How do I create a "summary" dataframe that contains an element-wise mean for every element? How about a dataframe that contains an element-wise standard deviation?
A B C
0 -1.624722 -1.160731 0.016726
1 -1.565694 0.989333 1.040820
2 -0.484945 0.718596 -0.180779
3 0.388798 -0.997036 1.211787
4 -0.249211 1.604280 -1.100980
5 0.062425 0.925813 -1.810696
6 0.793244 -1.860442 -1.196797
A B C
0 1.016386 1.766780 0.648333
1 -1.101329 -1.021171 0.830281
2 -1.133889 -2.793579 0.839298
3 1.134425 0.611480 -1.482724
4 -0.066601 -2.123353 1.136564
5 -0.167580 -0.991550 0.660508
6 0.528789 -0.483008 1.472787
You can create a panel of your DataFrames and then compute the mean and SD along the items axis:
df1 = pd.DataFrame(np.random.randn(10, 3), columns=['A', 'B', 'C'])
df2 = pd.DataFrame(np.random.randn(10, 3), columns=['A', 'B', 'C'])
df3 = pd.DataFrame(np.random.randn(10, 3), columns=['A', 'B', 'C'])
p = pd.Panel({n: df for n, df in enumerate([df1, df2, df3])})
>>> p.mean(axis=0)
A B C
0 -0.024284 -0.622337 0.581292
1 0.186271 0.596634 -0.498755
2 0.084591 -0.760567 -0.334429
3 -0.833688 0.403628 0.013497
4 0.402502 -0.017670 -0.369559
5 0.733305 -1.311827 0.463770
6 -0.941334 0.843020 -1.366963
7 0.134700 0.626846 0.994085
8 -0.783517 0.703030 -1.187082
9 -0.954325 0.514671 -0.370741
>>> p.std(axis=0)
A B C
0 0.196526 1.870115 0.503855
1 0.719534 0.264991 1.232129
2 0.315741 0.773699 1.328869
3 1.169213 1.488852 1.149105
4 1.416236 1.157386 0.414532
5 0.554604 1.022169 1.324711
6 0.178940 1.107710 0.885941
7 1.270448 1.023748 1.102772
8 0.957550 0.355523 1.284814
9 0.582288 0.997909 1.566383
One simple solution here is to simply concatenate the existing dataframes into a single dataframe while adding an ID variable to track the original source:
dfa = pd.DataFrame( np.random.randn(2,2), columns=['a','b'] ).assign(id='a')
dfb = pd.DataFrame( np.random.randn(2,2), columns=['a','b'] ).assign(id='b')
df = pd.concat([df1,df2])
a b id
0 -0.542652 1.609213 a
1 -0.192136 0.458564 a
0 -0.231949 -0.000573 b
1 0.245715 -0.083786 b
So now you have two 2x2 dataframes combined into a single 4x2 dataframe.

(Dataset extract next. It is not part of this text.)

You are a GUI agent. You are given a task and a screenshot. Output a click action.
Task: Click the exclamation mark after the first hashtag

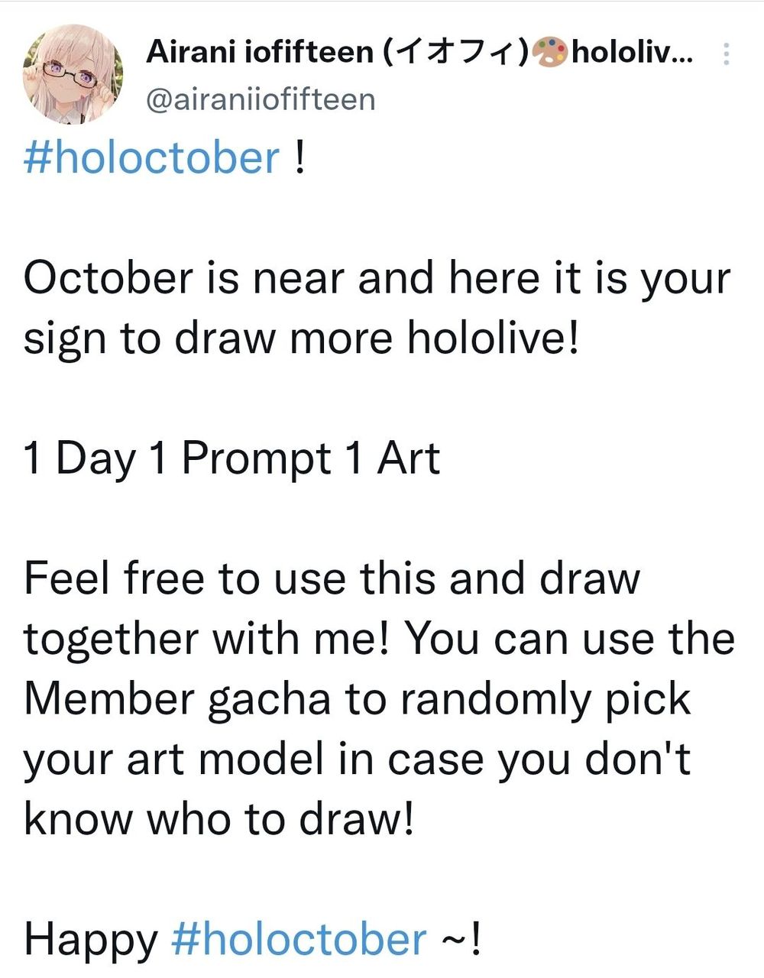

The 'id' columns identifies the source dataframe so you haven't lost any generality, and can select on 'id' to do the same thing you would to any single dataframe. E.g. df[ df['id'] == 'a' ].

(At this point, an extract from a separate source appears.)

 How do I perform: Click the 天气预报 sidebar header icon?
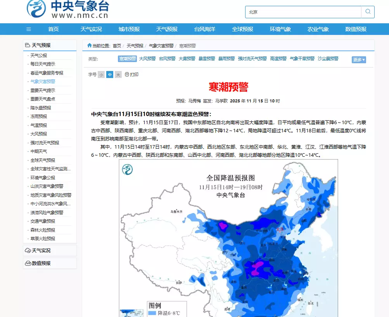[x=27, y=45]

But now you can also use groupby to do any pandas method such as mean() or std() on an element by element basis:
df.groupby('id').mean()
a b
index
0 0.198164 -0.811475
1 0.639529 0.812810
The following solution worked for me.
average_data_frame = (dataframe1 + dataframe2 ) / 2
Or, if you have more than two dataframes, say n, then
average_data_frame = dataframe1
for i in range(1,n):
average_data_frame = average_data_frame + i_th_dataframe
average_data_frame = average_data_frame / n
Once you have the average, you can go for the standard deviation. If you are looking for a "true Pythonic" approach, you should follow other answers. But if you are looking for a working and quick solution, this is it.